■ Exercise ■
Every line of the listing that holds the word "with" should be returned.

■ Source material ■
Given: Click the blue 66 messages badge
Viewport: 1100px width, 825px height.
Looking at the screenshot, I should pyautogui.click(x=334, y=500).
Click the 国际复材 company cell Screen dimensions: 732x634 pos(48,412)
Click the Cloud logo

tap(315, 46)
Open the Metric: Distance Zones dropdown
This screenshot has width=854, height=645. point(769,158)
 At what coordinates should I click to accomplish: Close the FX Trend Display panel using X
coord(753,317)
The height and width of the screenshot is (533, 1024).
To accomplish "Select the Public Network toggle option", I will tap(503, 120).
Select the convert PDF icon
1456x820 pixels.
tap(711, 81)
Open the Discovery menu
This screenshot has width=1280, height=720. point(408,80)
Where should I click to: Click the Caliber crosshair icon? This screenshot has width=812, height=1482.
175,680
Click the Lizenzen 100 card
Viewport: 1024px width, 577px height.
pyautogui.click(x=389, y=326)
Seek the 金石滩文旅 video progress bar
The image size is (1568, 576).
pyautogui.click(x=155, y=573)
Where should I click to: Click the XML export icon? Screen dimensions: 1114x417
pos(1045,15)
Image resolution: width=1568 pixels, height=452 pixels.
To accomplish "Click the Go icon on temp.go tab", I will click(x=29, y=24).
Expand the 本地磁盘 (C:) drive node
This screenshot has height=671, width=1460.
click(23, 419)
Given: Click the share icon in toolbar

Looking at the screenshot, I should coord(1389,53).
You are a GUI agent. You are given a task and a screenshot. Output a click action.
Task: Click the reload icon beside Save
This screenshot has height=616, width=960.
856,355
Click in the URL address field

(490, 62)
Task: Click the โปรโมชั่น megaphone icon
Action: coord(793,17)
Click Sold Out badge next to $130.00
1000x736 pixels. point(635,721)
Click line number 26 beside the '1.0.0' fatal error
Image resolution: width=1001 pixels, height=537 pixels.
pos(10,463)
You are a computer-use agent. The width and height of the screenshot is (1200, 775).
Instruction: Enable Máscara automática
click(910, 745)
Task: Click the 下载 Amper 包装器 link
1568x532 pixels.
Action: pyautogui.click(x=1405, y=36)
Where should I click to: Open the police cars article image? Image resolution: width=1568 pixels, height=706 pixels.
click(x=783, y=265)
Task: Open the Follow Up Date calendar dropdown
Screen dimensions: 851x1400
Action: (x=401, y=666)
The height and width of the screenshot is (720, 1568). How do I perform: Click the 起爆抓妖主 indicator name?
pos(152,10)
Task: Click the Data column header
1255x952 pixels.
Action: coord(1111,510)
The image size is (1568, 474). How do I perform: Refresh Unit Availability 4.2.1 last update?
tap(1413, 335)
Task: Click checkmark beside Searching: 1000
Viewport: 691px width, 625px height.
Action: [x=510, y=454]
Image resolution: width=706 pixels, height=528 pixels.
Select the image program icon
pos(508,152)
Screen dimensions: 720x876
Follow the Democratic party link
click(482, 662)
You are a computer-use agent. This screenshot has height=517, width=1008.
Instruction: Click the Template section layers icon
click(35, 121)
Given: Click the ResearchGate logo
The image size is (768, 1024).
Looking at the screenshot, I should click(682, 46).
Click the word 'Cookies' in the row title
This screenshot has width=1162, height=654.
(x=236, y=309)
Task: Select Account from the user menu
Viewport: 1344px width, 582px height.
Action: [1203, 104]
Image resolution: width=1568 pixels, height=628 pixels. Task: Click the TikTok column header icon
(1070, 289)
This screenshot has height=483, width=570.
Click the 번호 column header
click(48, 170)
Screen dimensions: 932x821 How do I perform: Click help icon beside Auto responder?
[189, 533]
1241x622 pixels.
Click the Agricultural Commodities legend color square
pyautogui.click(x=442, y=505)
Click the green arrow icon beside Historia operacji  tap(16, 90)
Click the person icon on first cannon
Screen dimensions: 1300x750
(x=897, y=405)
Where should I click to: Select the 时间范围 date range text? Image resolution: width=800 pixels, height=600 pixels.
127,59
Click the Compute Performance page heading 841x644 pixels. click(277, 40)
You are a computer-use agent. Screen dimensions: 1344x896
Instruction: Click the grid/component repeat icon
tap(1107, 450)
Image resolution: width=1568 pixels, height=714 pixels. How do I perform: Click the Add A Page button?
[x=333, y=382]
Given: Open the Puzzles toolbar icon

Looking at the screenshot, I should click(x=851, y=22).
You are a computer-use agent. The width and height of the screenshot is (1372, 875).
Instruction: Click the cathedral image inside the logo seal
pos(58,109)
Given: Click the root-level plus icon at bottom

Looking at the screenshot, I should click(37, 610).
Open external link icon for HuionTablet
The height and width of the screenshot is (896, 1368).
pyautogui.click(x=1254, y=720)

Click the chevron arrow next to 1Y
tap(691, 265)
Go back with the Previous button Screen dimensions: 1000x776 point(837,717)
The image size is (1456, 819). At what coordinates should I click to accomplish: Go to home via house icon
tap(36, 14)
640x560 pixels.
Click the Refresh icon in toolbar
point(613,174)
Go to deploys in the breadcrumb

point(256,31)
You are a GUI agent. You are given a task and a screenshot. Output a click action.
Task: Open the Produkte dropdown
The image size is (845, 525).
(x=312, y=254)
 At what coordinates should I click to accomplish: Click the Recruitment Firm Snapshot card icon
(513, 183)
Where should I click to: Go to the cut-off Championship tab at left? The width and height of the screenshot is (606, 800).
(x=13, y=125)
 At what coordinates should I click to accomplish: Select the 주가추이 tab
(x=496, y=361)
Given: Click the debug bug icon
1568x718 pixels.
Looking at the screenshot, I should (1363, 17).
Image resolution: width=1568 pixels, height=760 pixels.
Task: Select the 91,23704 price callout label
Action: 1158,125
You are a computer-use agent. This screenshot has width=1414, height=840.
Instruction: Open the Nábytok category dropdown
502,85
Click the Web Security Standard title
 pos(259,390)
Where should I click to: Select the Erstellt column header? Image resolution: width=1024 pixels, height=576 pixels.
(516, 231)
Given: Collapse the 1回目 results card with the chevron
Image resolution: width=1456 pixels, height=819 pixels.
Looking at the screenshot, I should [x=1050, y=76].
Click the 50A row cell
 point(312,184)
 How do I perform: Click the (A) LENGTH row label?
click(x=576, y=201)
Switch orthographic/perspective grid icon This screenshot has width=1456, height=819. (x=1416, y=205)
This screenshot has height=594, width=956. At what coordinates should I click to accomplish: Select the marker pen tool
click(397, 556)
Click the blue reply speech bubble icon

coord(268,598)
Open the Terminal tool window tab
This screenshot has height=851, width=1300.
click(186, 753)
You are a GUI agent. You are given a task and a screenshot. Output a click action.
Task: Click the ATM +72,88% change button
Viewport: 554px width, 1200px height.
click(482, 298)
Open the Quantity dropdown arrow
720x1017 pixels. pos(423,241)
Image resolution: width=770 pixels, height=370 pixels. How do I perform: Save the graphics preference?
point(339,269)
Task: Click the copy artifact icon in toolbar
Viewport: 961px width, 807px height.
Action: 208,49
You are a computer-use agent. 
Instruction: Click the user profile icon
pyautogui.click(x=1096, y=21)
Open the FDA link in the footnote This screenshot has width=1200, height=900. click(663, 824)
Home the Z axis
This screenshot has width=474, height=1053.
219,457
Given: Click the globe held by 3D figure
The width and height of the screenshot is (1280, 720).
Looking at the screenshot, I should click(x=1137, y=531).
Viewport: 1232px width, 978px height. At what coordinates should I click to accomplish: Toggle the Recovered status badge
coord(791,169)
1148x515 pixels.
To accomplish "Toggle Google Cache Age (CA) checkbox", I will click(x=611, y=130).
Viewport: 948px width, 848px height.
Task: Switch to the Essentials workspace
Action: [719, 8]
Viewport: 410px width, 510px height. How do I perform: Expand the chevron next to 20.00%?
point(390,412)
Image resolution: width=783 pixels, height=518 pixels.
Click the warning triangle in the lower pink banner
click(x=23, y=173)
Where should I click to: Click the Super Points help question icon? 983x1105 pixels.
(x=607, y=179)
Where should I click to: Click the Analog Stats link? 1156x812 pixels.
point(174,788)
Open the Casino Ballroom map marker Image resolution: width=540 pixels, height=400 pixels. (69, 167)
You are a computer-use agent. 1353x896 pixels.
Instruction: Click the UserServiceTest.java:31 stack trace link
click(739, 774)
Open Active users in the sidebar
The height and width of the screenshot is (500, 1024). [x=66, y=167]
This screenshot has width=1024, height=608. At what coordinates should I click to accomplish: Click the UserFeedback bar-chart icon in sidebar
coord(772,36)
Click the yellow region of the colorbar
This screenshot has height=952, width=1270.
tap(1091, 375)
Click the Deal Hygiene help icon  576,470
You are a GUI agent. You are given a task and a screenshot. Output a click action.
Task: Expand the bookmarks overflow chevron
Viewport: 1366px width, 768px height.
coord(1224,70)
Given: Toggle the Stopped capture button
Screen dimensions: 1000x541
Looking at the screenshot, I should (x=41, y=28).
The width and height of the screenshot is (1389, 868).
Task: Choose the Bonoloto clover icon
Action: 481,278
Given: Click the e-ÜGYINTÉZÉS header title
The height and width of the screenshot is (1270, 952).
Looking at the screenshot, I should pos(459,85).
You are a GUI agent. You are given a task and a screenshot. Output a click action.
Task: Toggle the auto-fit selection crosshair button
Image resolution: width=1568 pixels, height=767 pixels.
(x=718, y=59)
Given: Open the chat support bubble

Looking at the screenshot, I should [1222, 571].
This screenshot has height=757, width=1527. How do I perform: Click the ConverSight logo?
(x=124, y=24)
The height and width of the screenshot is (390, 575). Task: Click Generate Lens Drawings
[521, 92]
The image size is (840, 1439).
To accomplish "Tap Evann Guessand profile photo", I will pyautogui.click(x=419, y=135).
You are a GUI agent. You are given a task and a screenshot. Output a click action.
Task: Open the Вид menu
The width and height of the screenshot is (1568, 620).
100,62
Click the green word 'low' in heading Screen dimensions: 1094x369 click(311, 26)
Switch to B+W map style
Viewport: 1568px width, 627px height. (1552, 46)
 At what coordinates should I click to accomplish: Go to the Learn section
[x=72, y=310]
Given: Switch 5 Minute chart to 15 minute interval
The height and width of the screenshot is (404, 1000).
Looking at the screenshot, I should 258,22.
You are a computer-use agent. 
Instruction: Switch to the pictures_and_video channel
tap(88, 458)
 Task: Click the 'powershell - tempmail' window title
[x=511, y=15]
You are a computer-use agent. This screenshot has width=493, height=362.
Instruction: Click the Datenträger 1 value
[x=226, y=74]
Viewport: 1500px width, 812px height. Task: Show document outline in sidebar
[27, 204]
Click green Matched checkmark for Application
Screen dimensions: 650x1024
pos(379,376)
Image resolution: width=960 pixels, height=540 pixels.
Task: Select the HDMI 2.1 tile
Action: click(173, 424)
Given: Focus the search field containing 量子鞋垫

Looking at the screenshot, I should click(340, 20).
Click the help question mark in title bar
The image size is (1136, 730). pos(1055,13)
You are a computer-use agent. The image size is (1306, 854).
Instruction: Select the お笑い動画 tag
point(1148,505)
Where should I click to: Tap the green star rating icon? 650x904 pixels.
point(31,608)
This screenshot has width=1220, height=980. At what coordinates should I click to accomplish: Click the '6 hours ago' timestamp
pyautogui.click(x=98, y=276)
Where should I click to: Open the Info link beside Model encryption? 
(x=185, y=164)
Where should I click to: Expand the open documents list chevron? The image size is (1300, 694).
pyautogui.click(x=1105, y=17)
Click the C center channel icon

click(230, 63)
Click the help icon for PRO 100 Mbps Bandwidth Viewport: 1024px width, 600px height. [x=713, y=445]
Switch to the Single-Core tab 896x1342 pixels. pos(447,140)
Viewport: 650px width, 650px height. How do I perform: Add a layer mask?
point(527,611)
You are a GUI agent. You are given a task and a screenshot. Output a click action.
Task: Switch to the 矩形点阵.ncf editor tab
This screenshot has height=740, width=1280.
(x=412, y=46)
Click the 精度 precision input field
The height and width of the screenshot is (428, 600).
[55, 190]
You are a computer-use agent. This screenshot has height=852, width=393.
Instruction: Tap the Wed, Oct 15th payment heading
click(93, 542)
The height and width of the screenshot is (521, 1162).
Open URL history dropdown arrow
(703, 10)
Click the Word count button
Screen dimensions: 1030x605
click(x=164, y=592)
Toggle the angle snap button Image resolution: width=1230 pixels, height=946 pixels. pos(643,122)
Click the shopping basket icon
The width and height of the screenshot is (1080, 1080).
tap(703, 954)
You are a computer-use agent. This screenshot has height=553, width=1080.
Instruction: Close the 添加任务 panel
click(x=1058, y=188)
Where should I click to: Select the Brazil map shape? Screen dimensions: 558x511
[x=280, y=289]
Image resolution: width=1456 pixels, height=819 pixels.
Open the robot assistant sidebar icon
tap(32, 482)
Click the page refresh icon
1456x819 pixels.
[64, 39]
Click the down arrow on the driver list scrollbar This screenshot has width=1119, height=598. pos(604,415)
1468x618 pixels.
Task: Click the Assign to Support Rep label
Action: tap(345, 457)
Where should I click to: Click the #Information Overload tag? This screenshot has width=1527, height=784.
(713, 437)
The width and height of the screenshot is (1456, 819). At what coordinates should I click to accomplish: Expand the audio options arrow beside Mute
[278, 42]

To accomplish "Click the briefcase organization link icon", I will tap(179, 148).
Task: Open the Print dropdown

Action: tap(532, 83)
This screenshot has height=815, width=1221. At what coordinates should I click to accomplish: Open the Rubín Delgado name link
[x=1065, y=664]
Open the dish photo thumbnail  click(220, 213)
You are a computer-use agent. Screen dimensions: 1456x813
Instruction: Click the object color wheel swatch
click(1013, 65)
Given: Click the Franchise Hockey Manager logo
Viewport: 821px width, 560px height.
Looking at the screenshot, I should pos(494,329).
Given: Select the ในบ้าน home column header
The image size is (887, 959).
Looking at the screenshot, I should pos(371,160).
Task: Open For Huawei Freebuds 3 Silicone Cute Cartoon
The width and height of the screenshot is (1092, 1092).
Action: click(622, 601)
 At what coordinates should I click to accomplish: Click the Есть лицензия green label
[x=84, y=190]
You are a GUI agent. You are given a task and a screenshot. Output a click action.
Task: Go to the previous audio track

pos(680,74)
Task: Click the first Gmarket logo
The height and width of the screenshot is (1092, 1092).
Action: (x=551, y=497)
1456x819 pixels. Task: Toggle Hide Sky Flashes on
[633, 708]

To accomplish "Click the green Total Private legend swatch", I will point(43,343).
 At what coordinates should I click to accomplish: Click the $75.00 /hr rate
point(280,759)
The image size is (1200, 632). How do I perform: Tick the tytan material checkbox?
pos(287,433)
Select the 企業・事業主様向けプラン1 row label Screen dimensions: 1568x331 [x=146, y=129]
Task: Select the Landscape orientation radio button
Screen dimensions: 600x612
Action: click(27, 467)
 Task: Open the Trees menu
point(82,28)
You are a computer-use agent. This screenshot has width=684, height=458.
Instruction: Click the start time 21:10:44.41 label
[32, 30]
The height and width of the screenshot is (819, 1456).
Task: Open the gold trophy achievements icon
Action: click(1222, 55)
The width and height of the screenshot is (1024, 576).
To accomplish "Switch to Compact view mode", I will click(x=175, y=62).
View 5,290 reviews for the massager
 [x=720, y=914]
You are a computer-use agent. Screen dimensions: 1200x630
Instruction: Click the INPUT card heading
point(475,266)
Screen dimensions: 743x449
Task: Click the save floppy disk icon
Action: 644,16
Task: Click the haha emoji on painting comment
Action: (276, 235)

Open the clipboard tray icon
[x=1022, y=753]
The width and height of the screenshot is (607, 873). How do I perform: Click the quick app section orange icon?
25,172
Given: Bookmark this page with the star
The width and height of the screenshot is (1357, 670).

■ Exercise response ■
Go back with the Previous button Screen dimensions: 1000x776 point(837,717)
Given: Collapse the 1回目 results card with the chevron
Given: Bookmark this page with the star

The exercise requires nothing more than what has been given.